# MATERIALS PROVIDED
((

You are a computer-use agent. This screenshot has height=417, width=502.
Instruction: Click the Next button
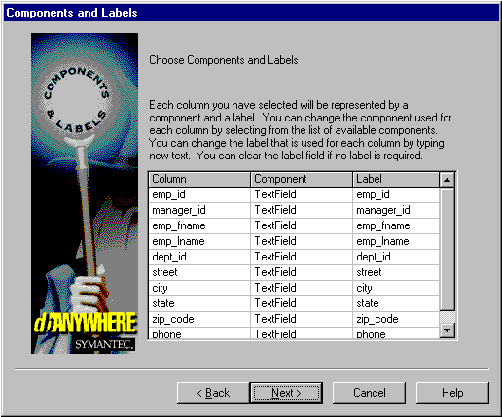(286, 393)
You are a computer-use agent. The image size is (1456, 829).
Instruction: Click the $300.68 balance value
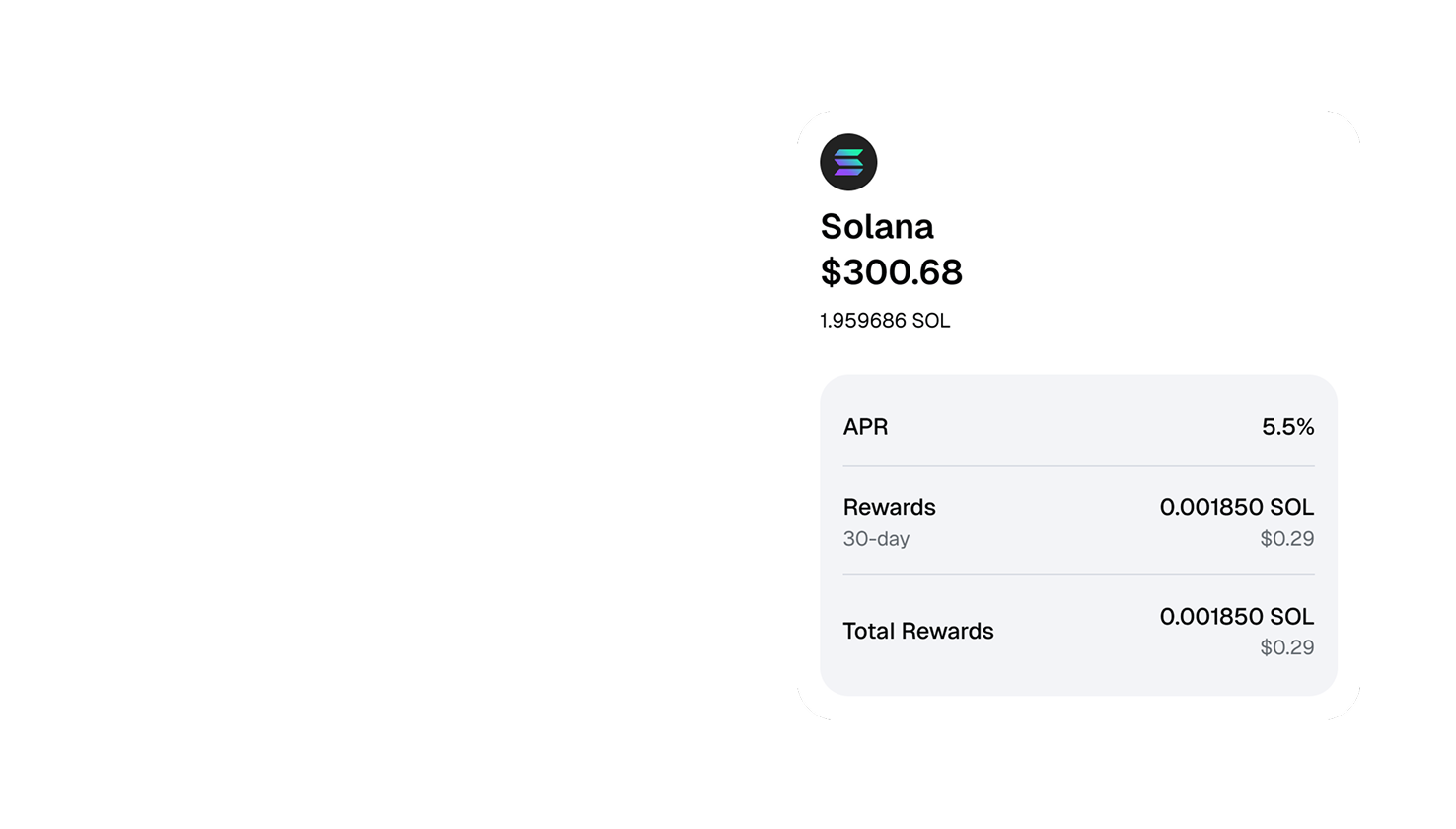point(891,272)
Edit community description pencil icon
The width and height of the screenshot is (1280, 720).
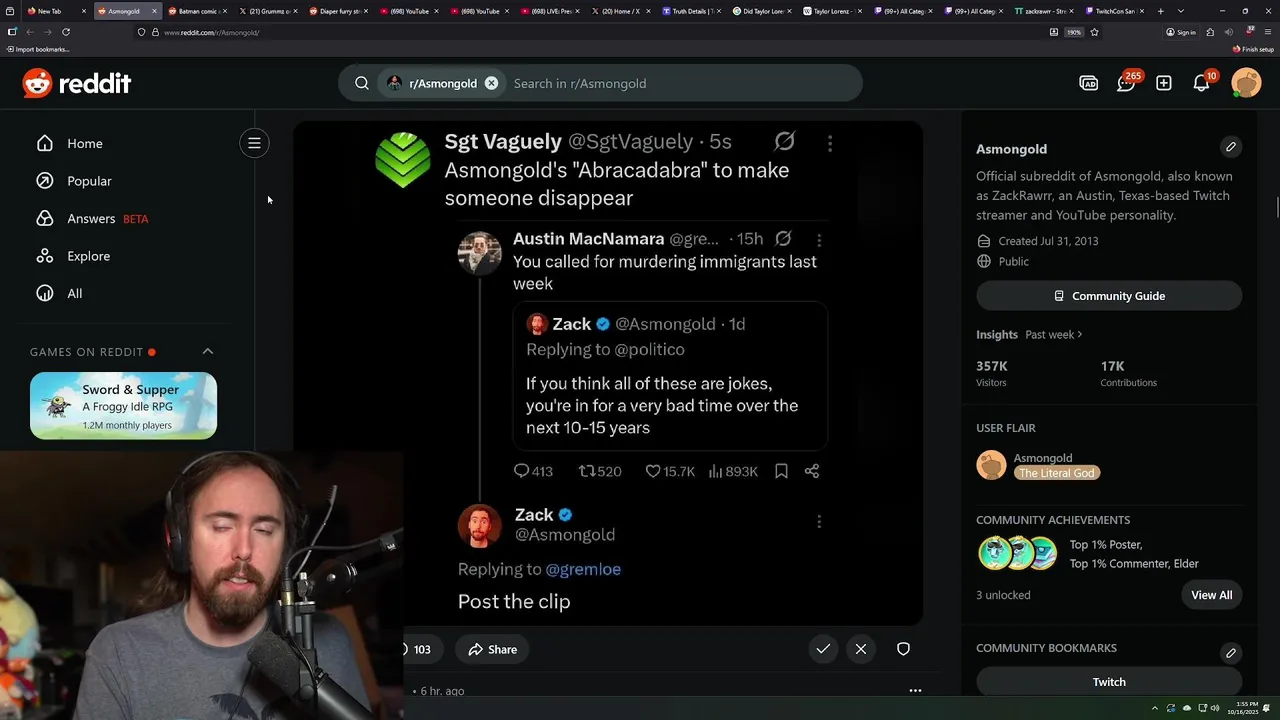[1231, 147]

))

# EXERCISE DIRECTIONS
Search the entries above for lines containing the word "agent", and copy each one.

# YOUR SOLUTION
You are a computer-use agent. This screenshot has height=417, width=502.
You are a computer-use agent. The image size is (1456, 829).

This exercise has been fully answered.